▸ Task item: Please output only the lines running from the one that contains "The width and height of the screenshot is (1147, 1064)." through the last line of the data below, exactly as they stand, with no pictures.

(Dataset entries)
* * *
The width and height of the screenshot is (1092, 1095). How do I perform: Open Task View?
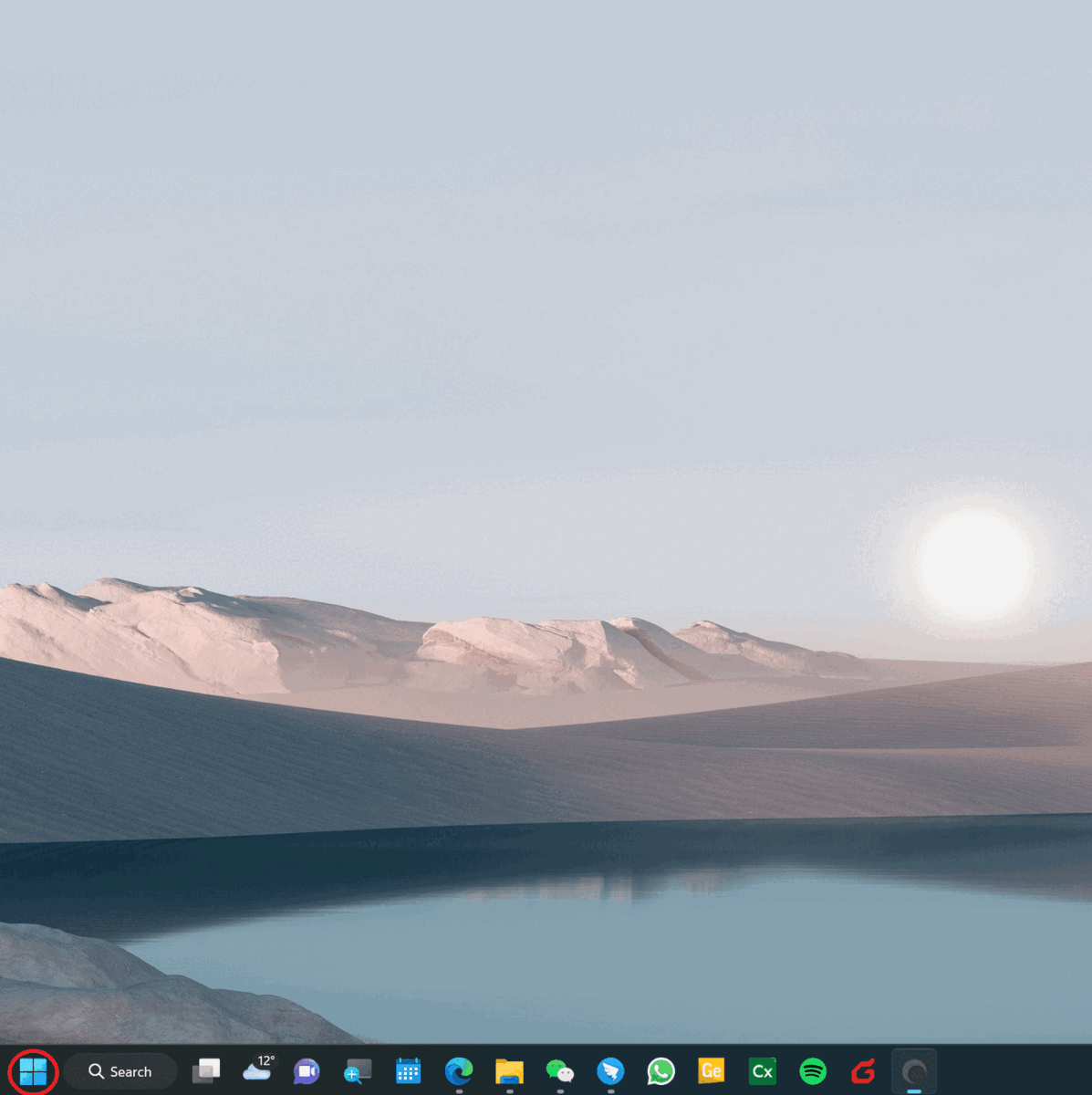pos(206,1071)
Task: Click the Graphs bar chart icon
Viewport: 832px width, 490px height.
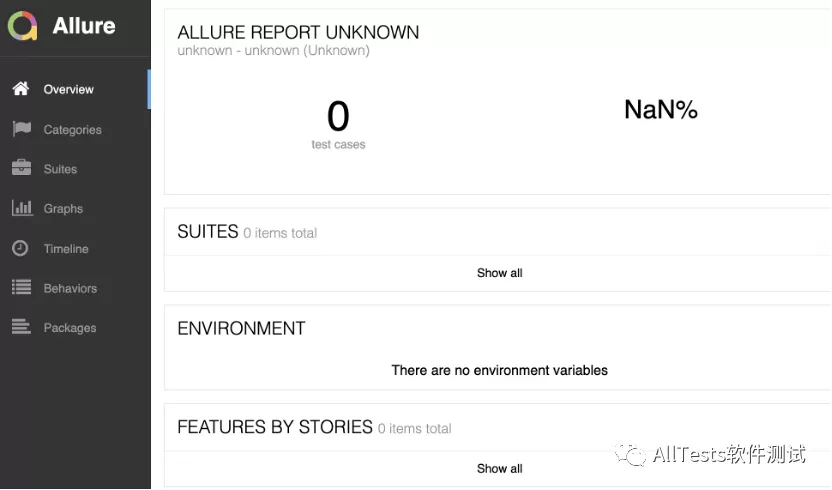Action: click(22, 208)
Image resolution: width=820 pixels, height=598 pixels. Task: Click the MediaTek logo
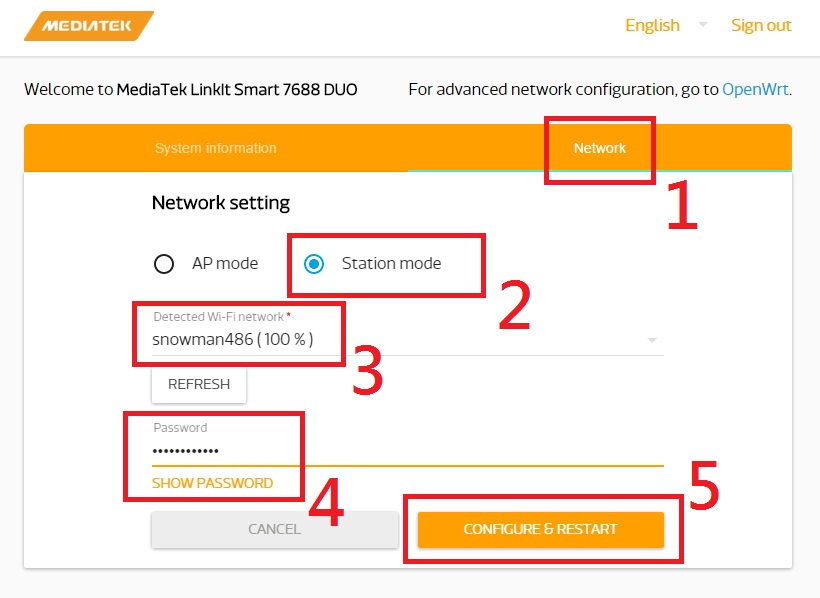tap(89, 26)
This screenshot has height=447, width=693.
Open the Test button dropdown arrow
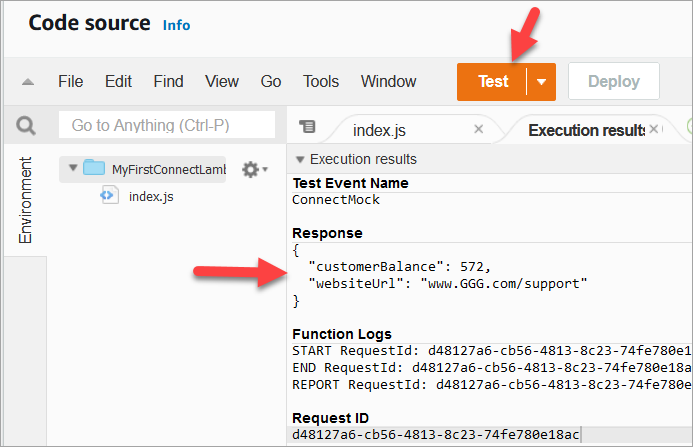(542, 82)
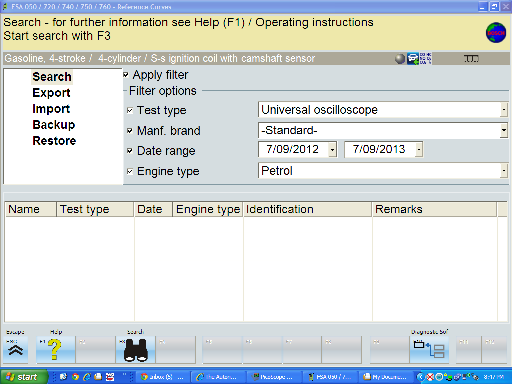Open the start date 7/09/2012 picker

tap(332, 149)
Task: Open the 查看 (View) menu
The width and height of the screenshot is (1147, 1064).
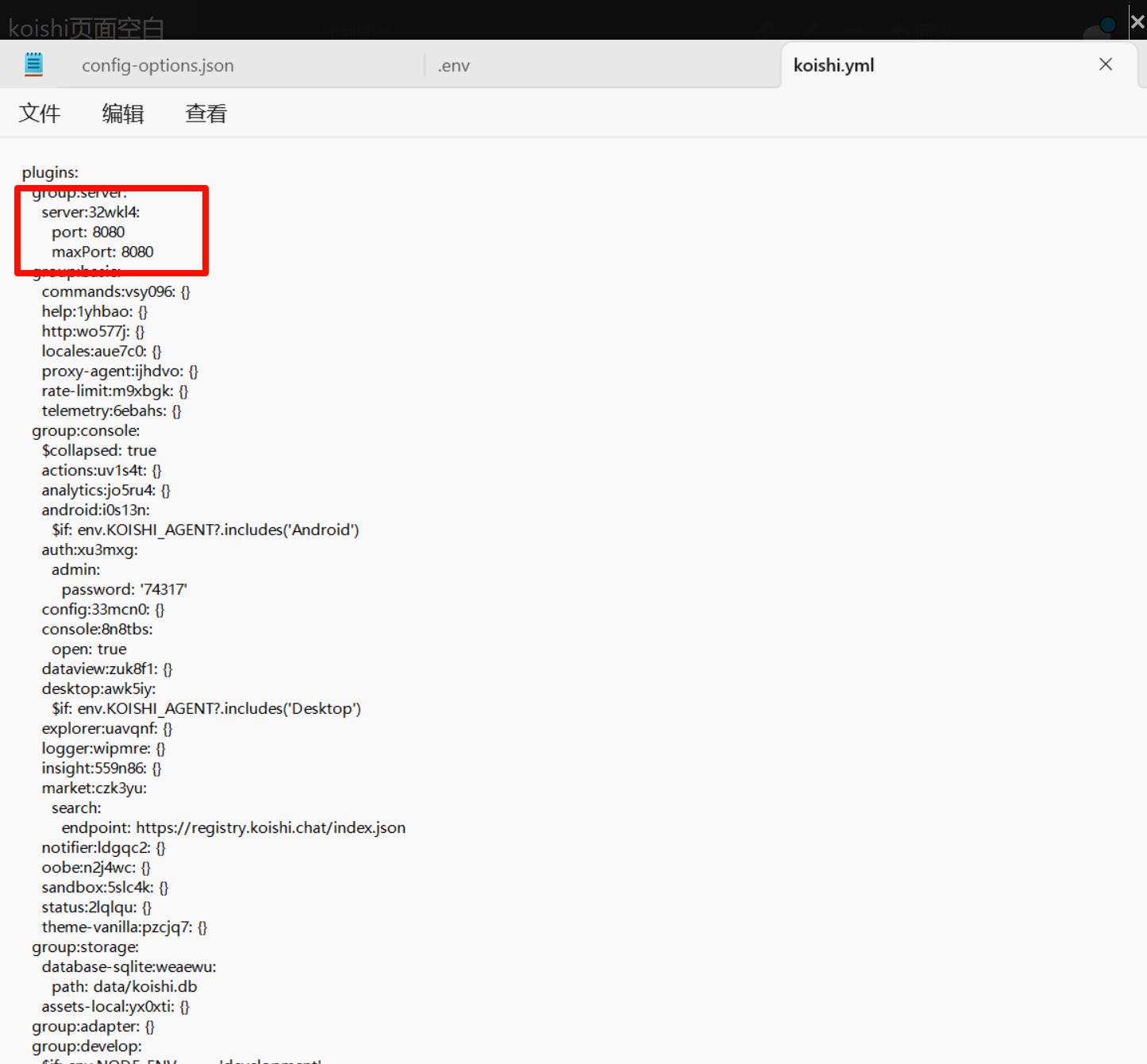Action: click(x=206, y=114)
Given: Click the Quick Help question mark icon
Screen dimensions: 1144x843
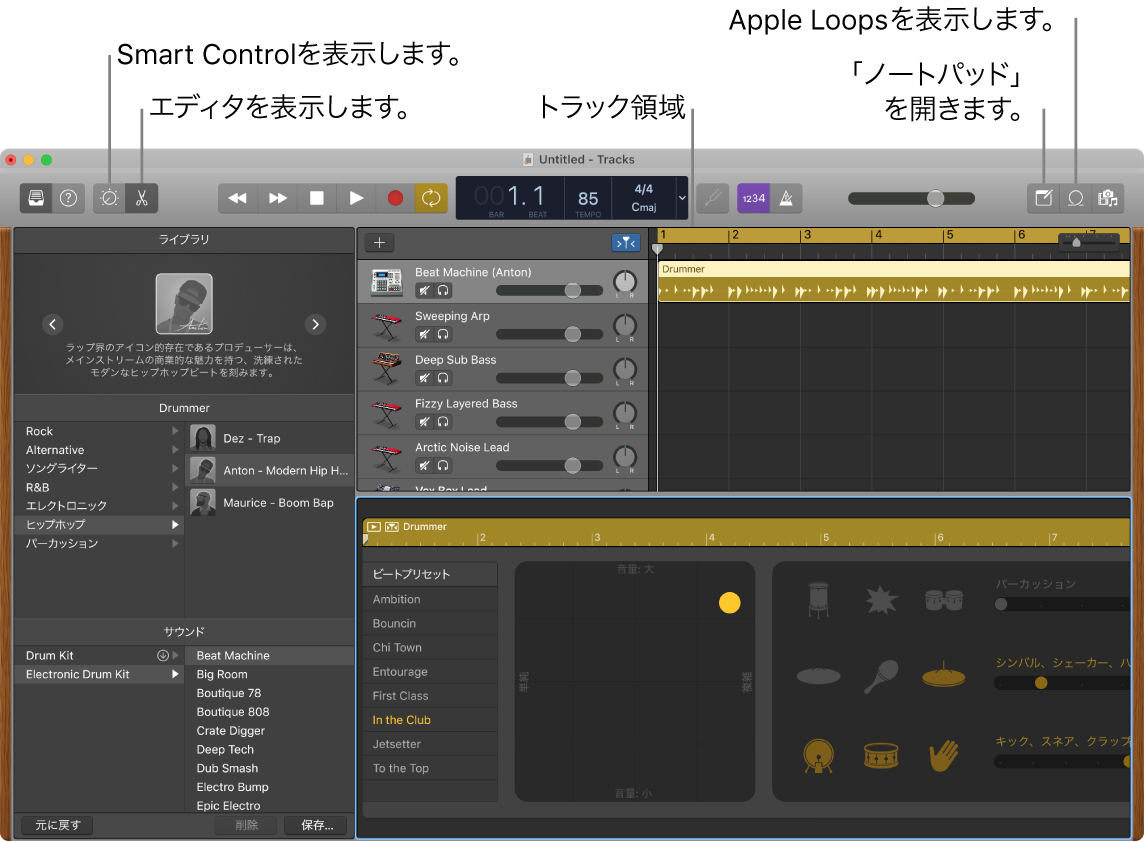Looking at the screenshot, I should tap(67, 198).
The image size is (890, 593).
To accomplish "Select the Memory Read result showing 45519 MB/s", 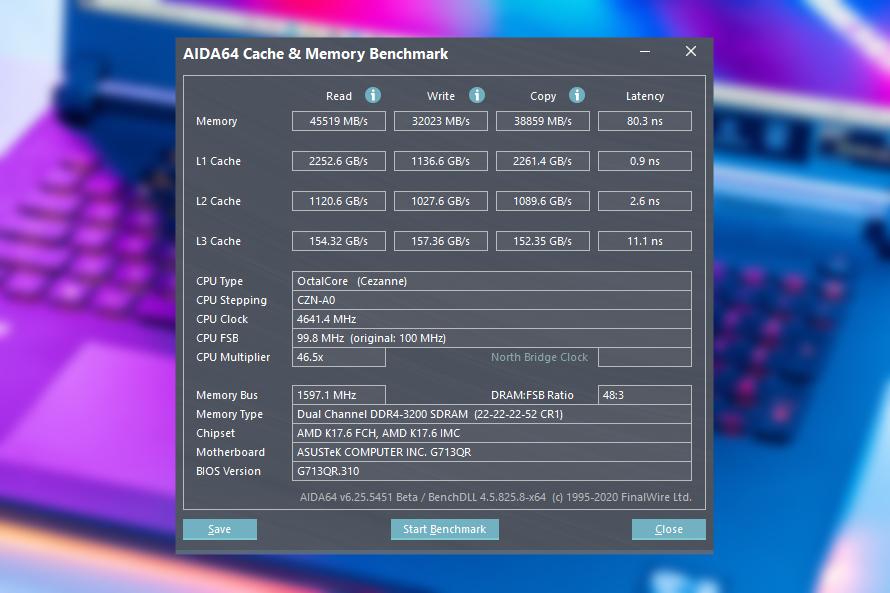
* * *
▸ Task result:
The width and height of the screenshot is (1147, 1064).
Action: click(x=206, y=114)
Given: Click the Quick Help question mark icon
Screen dimensions: 1144x843
Looking at the screenshot, I should tap(67, 198).
The image size is (890, 593).
To accomplish "Select the Memory Read result showing 45519 MB/s", 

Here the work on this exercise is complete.